217.     The Lighthouse letter elaborates further on the 13 December 2024 attempt to access the Additional Accounts:

"6. On 13 December 2024, Mr. Perks accessed the Perksdom Email Account via Gmail using the updated Perksdom Login while sharing his screen with us through Microsoft Teams. We requested that Mr. Perks perform the following tasks at our direction:

6.1 open the Perksdom Email Account settings; and

6.2 attempt to use the Gmail functionality entitled "check email from other accounts" (POP3) for each of the Additional Accounts.

7. These attempts to access the Additional Accounts were not successful, Gmail returned an error message stating:

Authentication error. Mail from this account has not been retrieved since 11/07/2018."

218.     If, as stated, mail was retrieved from the Additional Accounts on 11 July 2018, those accounts could have been preserved after April 2018. But they were not, despite the fact that Mr. Perks must have known that they existed.

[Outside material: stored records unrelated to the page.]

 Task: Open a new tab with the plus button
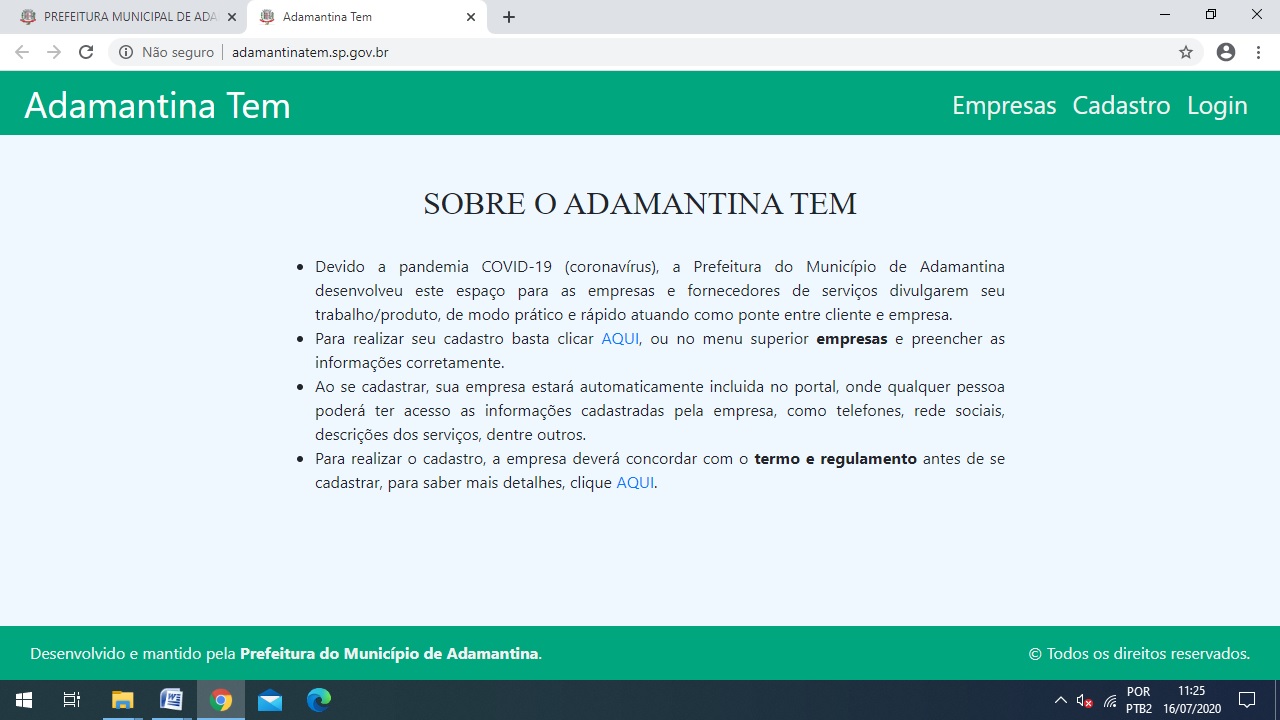(x=509, y=17)
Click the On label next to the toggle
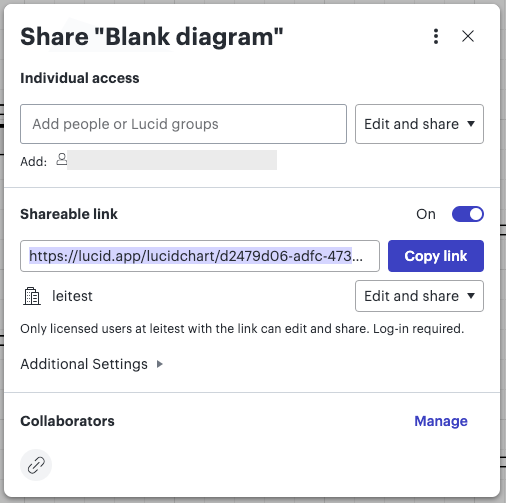506x503 pixels. click(426, 214)
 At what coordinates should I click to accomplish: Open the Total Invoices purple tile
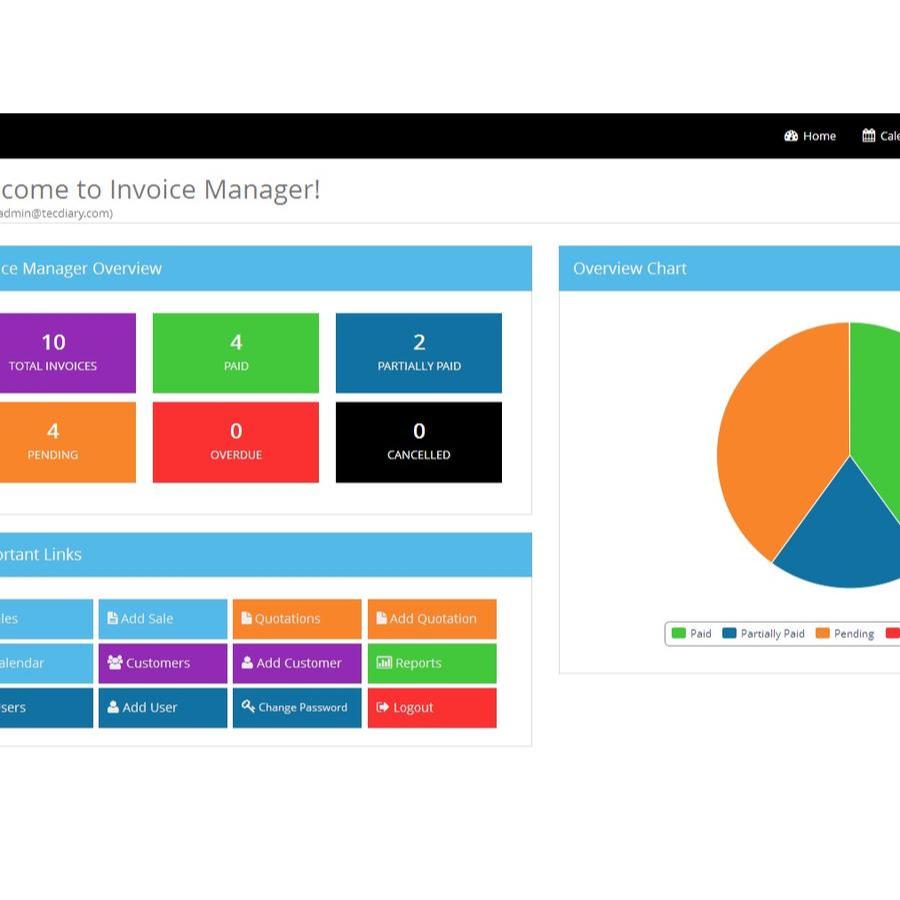pos(68,353)
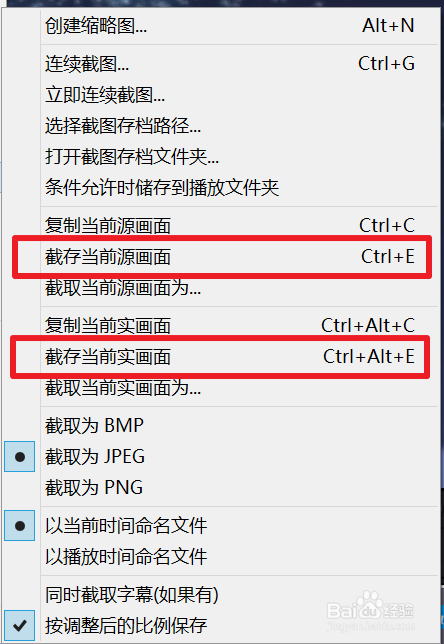
Task: Select 以当前时间命名文件 naming option
Action: [222, 526]
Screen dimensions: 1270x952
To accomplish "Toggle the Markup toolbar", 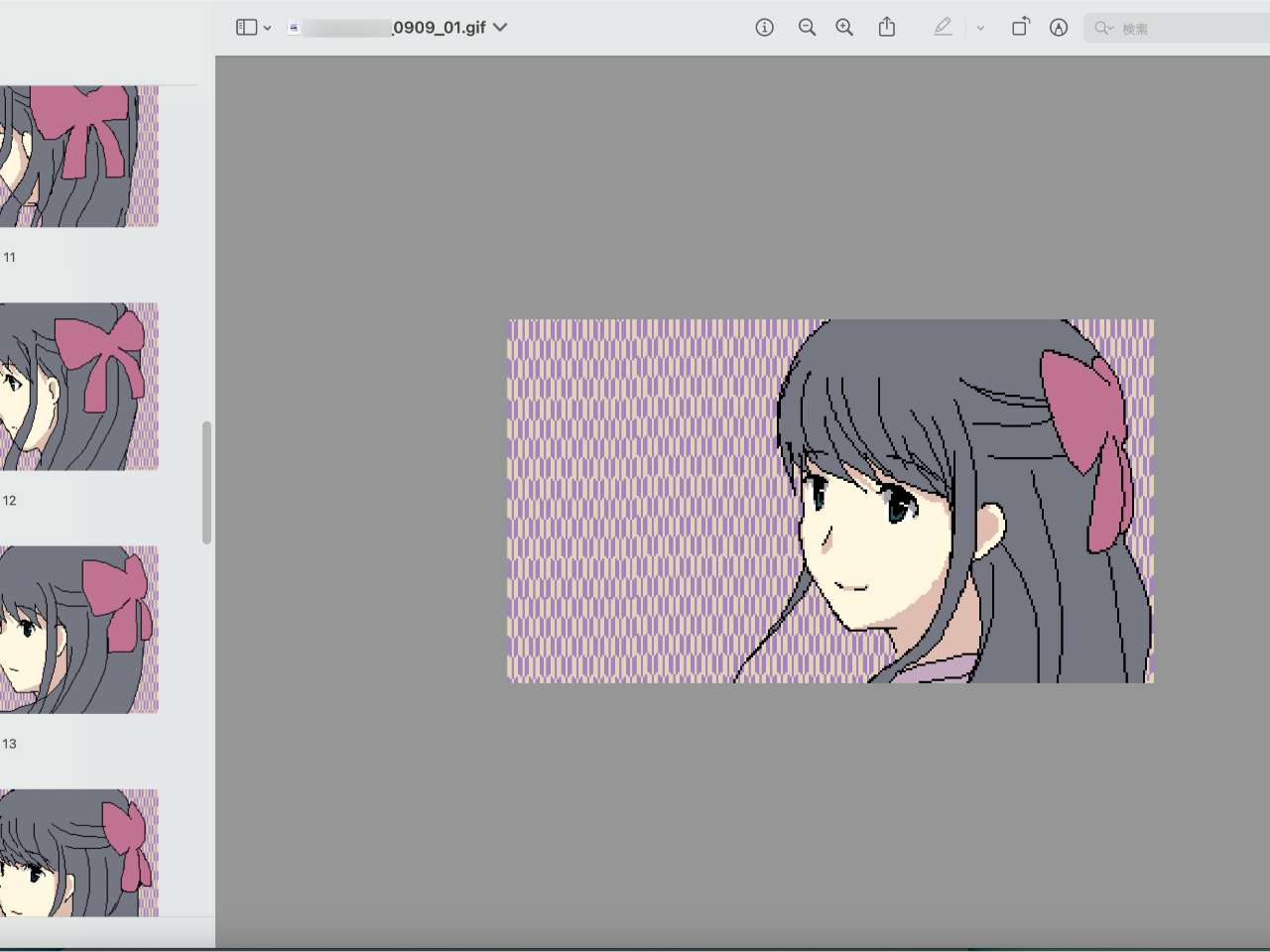I will [1059, 28].
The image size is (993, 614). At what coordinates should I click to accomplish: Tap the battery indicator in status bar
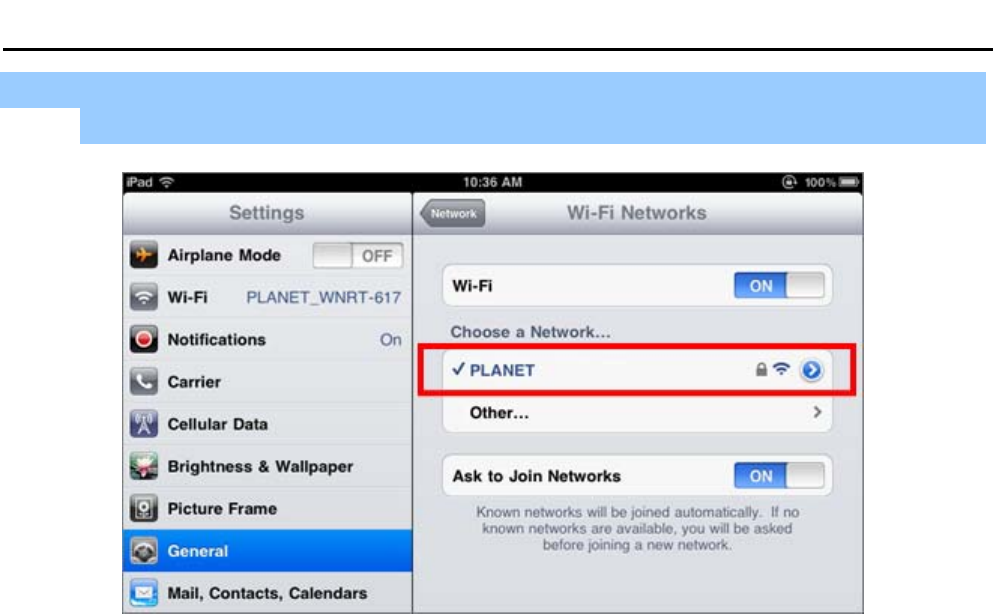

219.     The First and Fourth Defendants have not disclosed any further emails from the Perksdom Email account, other than those emails which have been incidentally disclosed by Hambro Perks as part of its Extended Disclosure. It is the Claimant's case that based on an analysis of the emails which have been disclosed, there are likely to have been other relevant Perksdom Email account documents which have not been disclosed.

220.     There are several examples, aside from those already mentioned in the narrative above, in the disclosed documentary evidence of the Perksdom Email account and the Additional Accounts having been used between 2016 and 2018 for work-related WeCare/Vida purposes which were not disclosed by Mr. Perks (and accordingly which, in the case of Mr. Perks' Perksdom emails, were deleted from his Perksdom Email account within the relevant date ranges in respect of which disclosure has been given). These include:

(i)                  An email from Ms Davis to Mr. Perks' Perksdom Email account and Ms Reynard dated 24 February 2016 attaching a copy of Ms Wood's contract of employment.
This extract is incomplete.